Document segment
START

8 Responses to “Things don’t always turn out the way you imagined, nor are they often the way you think they are.”

  1. Keep him.

    I’m planning on it. 🙂

  2. “Plus having two writers in the house would drive me insane.”

    You have this right.

    Oh-oh, any experiences? I just went from imagination and that alone gave me nightmares. 😉

  3. Brought a tear to my eyes.

    😉

  4. Yup, he loves you!

    My hubby and I used to fight about things like how long was proper to breastfeed babies and such. I became a La Leche League (LLL) leader for a few years and went to work helping other women breastfeed their babies. His eyes would glaze over any time I started talking and he eventually quit trying to change my opinion because I had scads of information and studies to back my points.

    I always thought I just wore him down, but imagine my surprise when he would give female co-workers breastfeeding advice and it was all the right information, complete with “contact LLL, they can be really helpful!” lol

    Jennifer

    Cool story to back up how ‘wacky’ men work some times…… it would be so much easier to just say ‘yes and amen’ to us wouldn’t it? ;-

  5. When my wife reads my stuff she just declares that I am one sick puppy. But she has known that for a long time.

    A smart woman 😉

  6. I loved the moral of this story – that people will love you in their way, no matter what we may think the way it ought to be. Obviously, he loves you and you know he loves you too. And yeah, two writers in one house could be a tough combo.

END

Data lines
START

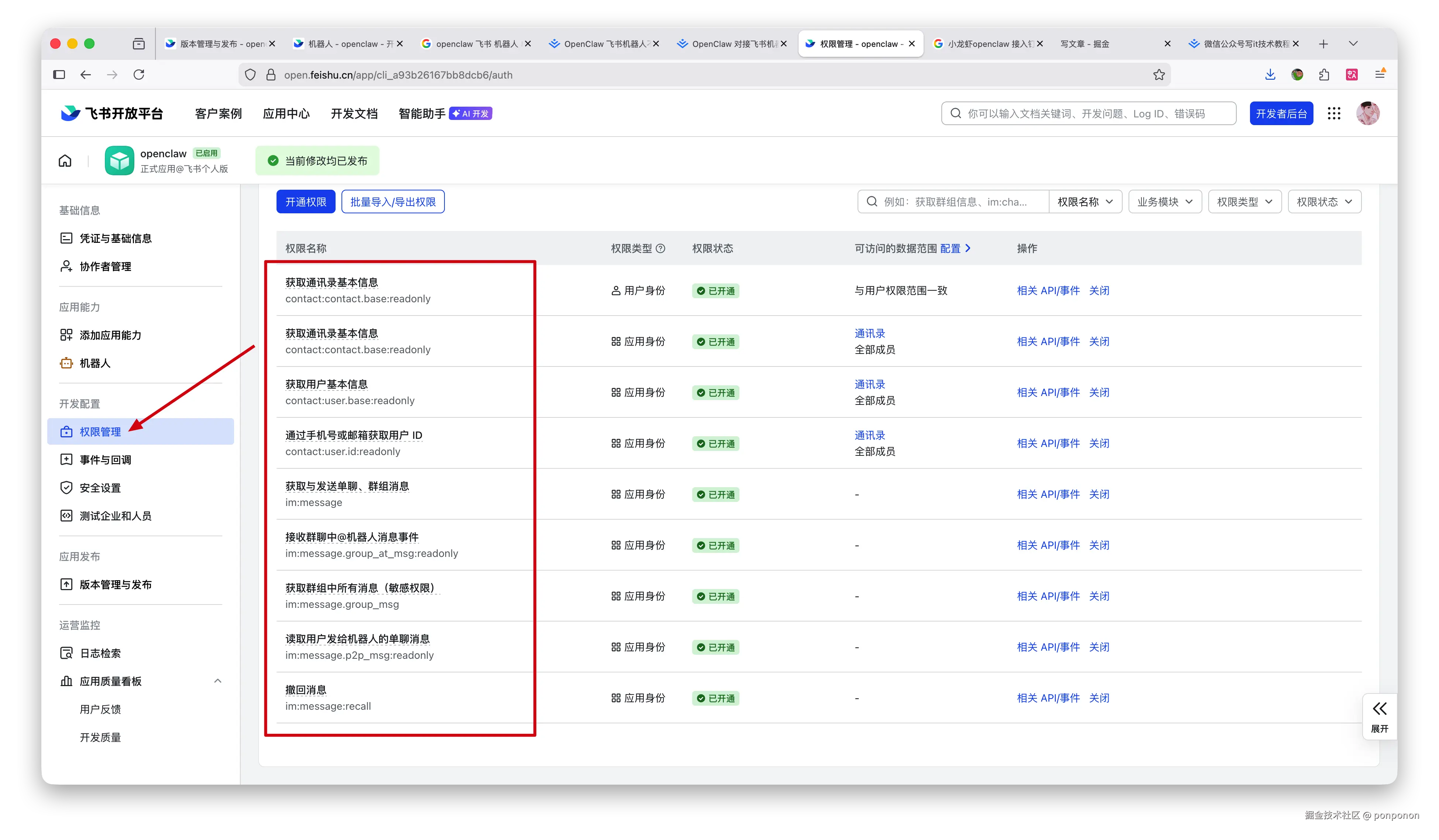Click the user avatar in header

(x=1368, y=114)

END

Written task A
In the comment thread, which organization did one commenter serve as a leader for?
Written task B
Please transcribe part of the comment thread, starting at the words "A smart woman" and ending after "a tough combo.".
The material has no connection to the comment thread.

Right answer A
La Leche League (LLL).

Right answer B
A smart woman 😉

  6. I loved the moral of this story – that people will love you in their way, no matter what we may think the way it ought to be. Obviously, he loves you and you know he loves you too. And yeah, two writers in one house could be a tough combo.